Kelly Phillips ErbJanuary 9, 2018July 27, 2022

Taxpayer asks:

Dear Taxgirl,

I’ve heard the old saw about how a big refund is basically an interest-free loan to Uncle Sam.

What I was wondering is if I could flip that: minimize my automatic withholding (increase exemptions on my W-4) and stash that money into a high-interest savings account – have 15% of my income go there automatically – which I never touch. Then when tax-time comes, I could pay out of the account what taxes I owe, keeping the interest for myself (or next year’s taxes).

Do you see any obvious stumbling blocks (aside from self-discipline)?

Taxgirl says:

I think most tax professionals would agree that keeping more of your money from your paycheck during the year is a savvy tax planning move – especially if you can stash some away in an investment or savings account. You’re absolutely right, though, that you have to exercise self-discipline to pull it off: It’s one of the reasons that many taxpayers opt to keep their “savings” in the form of a fat refund check.

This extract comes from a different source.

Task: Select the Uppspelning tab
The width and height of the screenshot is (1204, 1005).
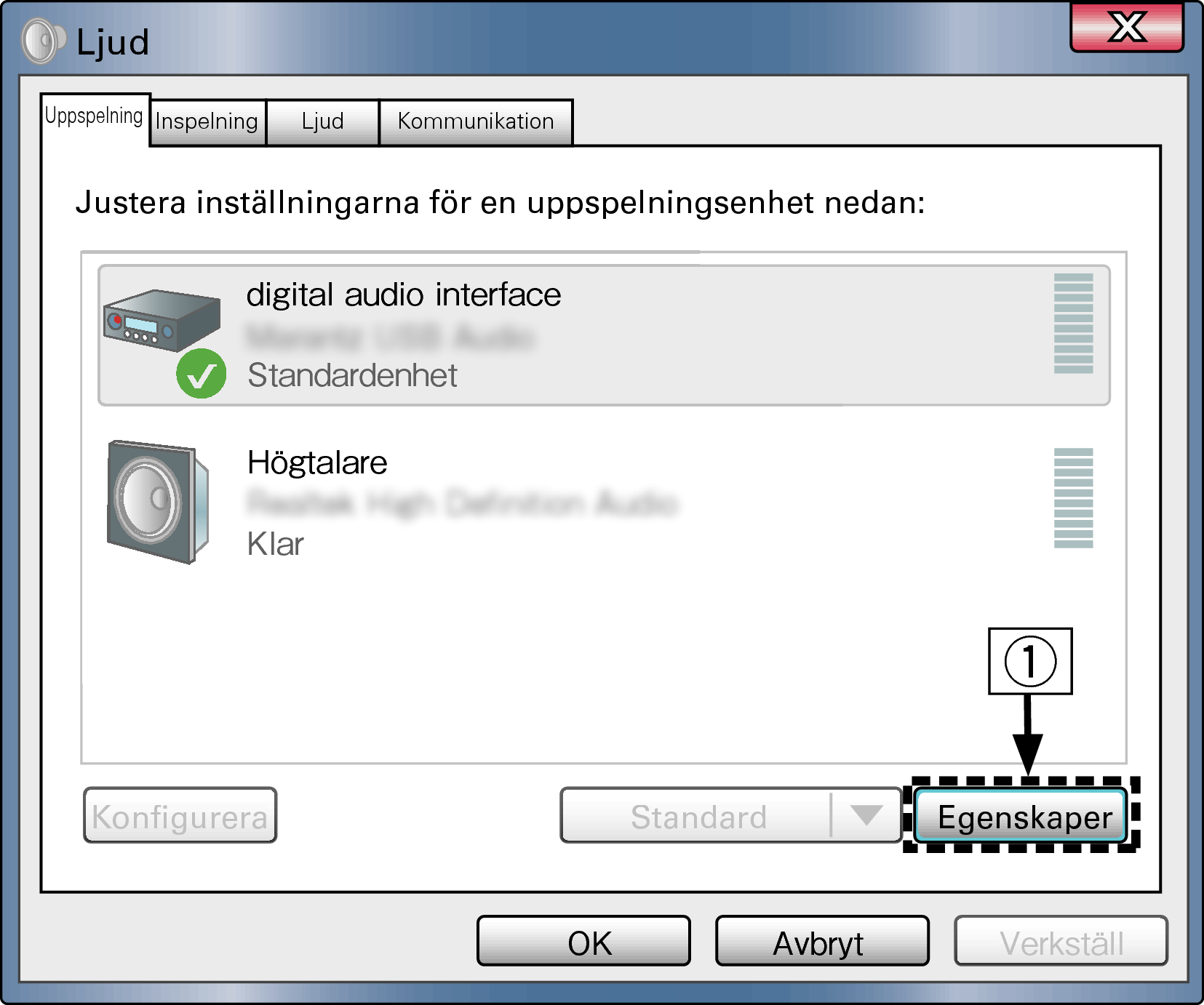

However, you have to exercise a little tax savvy along with that self-discipline. If you owe when you file your federal income tax return, you may end up paying an underpayment penalty. And worse: penalties may also be subject to interest. Depending on your situation, that could offset any benefit from holding onto more of your paycheck.

To avoid an underpayment penalty, you typically must owe less than $1,000 in tax after applying your withholding and refundable credits, or your withholding and estimated tax payments must equal at least 90% of the tax for the current year or 100% of the tax shown on the return for the prior year, whichever is smaller. Some exceptions apply (this is tax law, of course).

To make estimated tax payments, figure your estimated tax using the worksheet on the federal form 1040-ES (downloads as a pdf). For estimated tax purposes, the year is divided into four payment periods, about once every quarter (usually April 15, June 15, September 15 and January 15). Watch the dates carefully: if you don’t pay on time, the penalty may apply.

To change your withholding, you can give your employer a new form W-4 (more on form W-4 here). It’s worth noting – especially in light of tax reform changes – that you cannot give your employer a payment to cover federal income tax withholding on salaries and wages for past pay periods or a payment for estimated tax.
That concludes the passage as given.